A second Hurricane Katrina?

Anonymous
Anonymous wrote:
Anonymous wrote:
Anonymous wrote:New Orleans is incredibly vulnerable and will keep flooding over and over and over again. Honestly I think we need to stop rebuilding and accept reality.


The reality that the city is 20ft below sea level, and surrounded by tidal waters? That reality?






I don’t think it’s quite 20 feet, but yeah. It’s really stupid to keep putting money into rebuilding parts of the city that will just flood again in a few years.


Completely agree.
Anonymous

It's not the winds that will be the problem. It's like what happened in Houston . . . the amount of rain is the issue and it's already started. This is part of climate change.
Anonymous
Anonymous wrote:
It's not the winds that will be the problem. It's like what happened in Houston . . . the amount of rain is the issue and it's already started. This is part of climate change.

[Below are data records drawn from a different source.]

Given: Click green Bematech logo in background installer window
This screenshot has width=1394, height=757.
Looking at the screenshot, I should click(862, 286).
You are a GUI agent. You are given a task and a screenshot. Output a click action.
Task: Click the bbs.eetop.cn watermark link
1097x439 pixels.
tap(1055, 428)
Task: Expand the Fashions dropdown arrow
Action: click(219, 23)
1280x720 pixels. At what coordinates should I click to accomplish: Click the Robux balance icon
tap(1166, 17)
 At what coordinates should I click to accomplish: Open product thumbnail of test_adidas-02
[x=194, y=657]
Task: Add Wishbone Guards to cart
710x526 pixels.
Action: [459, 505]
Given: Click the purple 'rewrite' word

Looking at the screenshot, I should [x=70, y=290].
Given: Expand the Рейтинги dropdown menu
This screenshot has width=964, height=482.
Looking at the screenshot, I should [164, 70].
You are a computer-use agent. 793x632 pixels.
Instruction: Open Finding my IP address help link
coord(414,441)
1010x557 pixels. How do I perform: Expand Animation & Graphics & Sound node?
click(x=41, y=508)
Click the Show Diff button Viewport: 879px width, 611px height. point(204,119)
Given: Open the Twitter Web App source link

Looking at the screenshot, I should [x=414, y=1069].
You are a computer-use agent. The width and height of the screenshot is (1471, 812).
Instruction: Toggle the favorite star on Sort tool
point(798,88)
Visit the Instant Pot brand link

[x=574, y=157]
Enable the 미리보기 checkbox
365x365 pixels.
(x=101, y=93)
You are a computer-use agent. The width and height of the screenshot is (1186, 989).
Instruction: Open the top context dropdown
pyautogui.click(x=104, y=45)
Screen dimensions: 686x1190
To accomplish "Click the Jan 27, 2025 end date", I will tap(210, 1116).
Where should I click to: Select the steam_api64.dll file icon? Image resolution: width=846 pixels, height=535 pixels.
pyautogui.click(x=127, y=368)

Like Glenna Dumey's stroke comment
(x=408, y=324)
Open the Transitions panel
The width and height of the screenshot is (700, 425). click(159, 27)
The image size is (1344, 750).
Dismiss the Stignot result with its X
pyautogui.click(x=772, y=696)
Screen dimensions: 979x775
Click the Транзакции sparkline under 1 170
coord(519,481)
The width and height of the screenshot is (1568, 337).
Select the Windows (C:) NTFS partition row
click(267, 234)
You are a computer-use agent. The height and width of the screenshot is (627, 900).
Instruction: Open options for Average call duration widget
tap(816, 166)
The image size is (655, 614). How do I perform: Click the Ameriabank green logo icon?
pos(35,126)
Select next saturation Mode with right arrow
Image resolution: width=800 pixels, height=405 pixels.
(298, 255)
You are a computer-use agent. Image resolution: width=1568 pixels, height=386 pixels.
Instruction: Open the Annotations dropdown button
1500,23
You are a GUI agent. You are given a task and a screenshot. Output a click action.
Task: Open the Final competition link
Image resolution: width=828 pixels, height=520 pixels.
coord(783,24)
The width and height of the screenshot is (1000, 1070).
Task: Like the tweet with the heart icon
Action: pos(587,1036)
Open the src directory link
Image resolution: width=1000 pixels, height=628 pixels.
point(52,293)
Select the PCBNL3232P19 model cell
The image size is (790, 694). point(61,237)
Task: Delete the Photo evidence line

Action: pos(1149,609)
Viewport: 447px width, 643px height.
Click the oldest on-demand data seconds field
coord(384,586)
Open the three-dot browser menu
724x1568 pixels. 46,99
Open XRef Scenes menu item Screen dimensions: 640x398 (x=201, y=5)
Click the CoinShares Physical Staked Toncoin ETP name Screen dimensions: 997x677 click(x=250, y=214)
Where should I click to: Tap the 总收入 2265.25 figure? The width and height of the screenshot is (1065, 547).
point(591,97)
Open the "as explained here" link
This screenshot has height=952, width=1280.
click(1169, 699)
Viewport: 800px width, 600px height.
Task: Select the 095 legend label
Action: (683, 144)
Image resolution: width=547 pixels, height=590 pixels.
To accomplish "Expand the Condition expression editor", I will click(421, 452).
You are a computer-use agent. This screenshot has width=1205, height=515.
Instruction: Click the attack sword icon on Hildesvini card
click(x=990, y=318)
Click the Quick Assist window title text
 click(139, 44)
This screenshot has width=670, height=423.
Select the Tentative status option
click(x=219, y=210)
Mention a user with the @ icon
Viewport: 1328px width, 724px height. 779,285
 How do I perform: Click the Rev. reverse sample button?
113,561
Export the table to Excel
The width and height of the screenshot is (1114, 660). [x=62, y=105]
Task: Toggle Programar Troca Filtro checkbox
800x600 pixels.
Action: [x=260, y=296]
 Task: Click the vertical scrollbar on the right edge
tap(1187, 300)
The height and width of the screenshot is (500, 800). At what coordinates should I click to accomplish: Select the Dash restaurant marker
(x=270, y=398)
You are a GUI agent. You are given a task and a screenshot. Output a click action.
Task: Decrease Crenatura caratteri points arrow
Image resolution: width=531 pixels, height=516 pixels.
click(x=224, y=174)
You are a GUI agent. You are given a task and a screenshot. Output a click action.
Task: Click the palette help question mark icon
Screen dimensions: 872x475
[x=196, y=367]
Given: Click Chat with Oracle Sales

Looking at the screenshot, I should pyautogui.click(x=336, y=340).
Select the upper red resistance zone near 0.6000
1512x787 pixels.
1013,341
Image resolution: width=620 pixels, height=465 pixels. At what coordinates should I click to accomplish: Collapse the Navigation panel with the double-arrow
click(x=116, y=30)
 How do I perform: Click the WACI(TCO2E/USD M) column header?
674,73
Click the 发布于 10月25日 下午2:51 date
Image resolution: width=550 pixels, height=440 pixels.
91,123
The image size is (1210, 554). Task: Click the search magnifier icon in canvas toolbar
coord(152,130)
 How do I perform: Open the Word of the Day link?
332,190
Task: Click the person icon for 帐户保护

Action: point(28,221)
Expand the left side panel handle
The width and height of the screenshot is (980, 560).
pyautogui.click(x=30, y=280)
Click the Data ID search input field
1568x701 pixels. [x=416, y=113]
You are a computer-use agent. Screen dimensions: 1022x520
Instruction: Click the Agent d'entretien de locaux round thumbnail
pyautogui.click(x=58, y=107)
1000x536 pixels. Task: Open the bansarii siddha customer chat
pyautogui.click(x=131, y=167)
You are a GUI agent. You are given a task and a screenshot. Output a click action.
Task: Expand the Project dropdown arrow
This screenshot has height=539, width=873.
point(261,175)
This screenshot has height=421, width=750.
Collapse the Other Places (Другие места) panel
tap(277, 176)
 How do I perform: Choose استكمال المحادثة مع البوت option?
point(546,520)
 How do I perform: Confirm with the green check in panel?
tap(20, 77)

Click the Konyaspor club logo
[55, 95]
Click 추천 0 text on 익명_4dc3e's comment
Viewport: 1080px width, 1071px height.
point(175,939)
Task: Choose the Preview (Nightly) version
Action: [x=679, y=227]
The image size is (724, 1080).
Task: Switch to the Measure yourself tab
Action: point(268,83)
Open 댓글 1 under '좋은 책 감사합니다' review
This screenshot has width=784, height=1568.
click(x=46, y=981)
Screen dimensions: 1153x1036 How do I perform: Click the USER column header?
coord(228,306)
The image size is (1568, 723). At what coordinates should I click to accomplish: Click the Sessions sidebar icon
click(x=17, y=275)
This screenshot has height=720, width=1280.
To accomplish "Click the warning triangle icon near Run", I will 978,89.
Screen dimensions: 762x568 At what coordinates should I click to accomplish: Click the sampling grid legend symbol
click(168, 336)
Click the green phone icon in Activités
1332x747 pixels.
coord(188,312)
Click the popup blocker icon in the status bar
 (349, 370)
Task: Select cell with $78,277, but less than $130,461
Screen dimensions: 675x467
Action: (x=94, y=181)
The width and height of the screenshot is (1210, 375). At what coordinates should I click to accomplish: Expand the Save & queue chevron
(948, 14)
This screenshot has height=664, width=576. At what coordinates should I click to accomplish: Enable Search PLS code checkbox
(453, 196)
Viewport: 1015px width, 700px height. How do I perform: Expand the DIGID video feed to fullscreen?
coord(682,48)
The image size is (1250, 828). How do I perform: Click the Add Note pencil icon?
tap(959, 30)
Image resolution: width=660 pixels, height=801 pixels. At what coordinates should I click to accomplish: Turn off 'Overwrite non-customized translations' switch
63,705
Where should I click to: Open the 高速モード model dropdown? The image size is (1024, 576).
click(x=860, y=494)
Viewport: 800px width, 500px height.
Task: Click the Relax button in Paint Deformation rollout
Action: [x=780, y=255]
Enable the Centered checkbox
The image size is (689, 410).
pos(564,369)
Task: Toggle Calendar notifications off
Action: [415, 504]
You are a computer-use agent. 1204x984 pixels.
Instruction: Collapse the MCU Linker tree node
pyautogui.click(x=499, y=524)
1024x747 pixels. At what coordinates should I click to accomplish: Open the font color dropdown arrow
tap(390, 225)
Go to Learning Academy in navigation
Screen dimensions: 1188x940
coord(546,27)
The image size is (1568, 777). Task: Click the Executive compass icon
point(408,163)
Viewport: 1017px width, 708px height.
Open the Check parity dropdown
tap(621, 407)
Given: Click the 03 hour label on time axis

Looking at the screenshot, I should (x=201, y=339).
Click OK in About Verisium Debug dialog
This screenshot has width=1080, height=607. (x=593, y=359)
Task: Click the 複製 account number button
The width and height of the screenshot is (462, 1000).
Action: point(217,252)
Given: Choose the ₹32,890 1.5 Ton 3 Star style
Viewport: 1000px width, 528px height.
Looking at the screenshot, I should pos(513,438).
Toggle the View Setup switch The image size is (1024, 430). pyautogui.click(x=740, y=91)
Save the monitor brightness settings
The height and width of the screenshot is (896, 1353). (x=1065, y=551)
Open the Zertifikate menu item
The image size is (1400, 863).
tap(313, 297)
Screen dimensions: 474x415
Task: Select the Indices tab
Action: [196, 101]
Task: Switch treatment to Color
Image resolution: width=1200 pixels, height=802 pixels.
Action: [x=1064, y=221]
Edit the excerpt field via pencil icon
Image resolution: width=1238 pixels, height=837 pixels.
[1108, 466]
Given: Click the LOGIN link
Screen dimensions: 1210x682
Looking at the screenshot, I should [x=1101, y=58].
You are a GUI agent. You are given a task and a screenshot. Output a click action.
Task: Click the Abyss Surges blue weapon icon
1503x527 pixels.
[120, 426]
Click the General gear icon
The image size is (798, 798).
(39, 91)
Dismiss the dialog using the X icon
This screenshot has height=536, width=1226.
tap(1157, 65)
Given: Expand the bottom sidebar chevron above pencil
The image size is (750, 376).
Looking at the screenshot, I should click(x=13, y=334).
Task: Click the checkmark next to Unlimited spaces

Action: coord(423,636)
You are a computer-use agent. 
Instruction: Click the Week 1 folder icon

+1. Again, for the folks in the back, hurricane categories simply designate sustained wind speed, not levels of rain or storm surge.
Anonymous
Anonymous wrote:
It's not the winds that will be the problem. It's like what happened in Houston . . . the amount of rain is the issue and it's already started. This is part of climate change.


Check real graphs that date back into the 1800s, not truncated ‘newsy’ ones
Anonymous
Anonymous wrote:
Anonymous wrote:
It's not the winds that will be the problem. It's like what happened in Houston . . . the amount of rain is the issue and it's already started. This is part of climate change.


Check real graphs that date back into the 1800s, not truncated ‘newsy’ ones


Oh great the climate change deniers have found this thread. I don’t understand why some people are so willfully ignorant.

Praying for New Orleans before this storm.
Anonymous
Anonymous wrote:
It's not the winds that will be the problem. It's like what happened in Houston . . . the amount of rain is the issue and it's already started. This is part of climate change.


Not exactly. Houston happened because nearly everything that could be paved was paved and there was nowhere for the water to be absorbed.
Anonymous
Anonymous wrote:
Anonymous wrote:
Anonymous wrote:New Orleans is incredibly vulnerable and will keep flooding over and over and over again. Honestly I think we need to stop rebuilding and accept reality.


The reality that the city is 20ft below sea level, and surrounded by tidal waters? That reality?

/quote]

I don’t think it’s quite 20 feet, but yeah. It’s really stupid to keep putting money into rebuilding parts of the city that will just flood again in a few years.


Yup. Also, lower Manhattan. Let's just abandon it. Right?
Anonymous
Anonymous wrote:Forgot to add that parts of NOLA are already flooding today.



Parts of New Orleans were flooded yesterday because of intense rainfall (like the DC region on Monday).

After Katrina, parts of New Orleans flooded because the levees failed.

The worry with this tropical storm is that the storm surge will overtop the levees.

Three different, unrelated causes of flooding.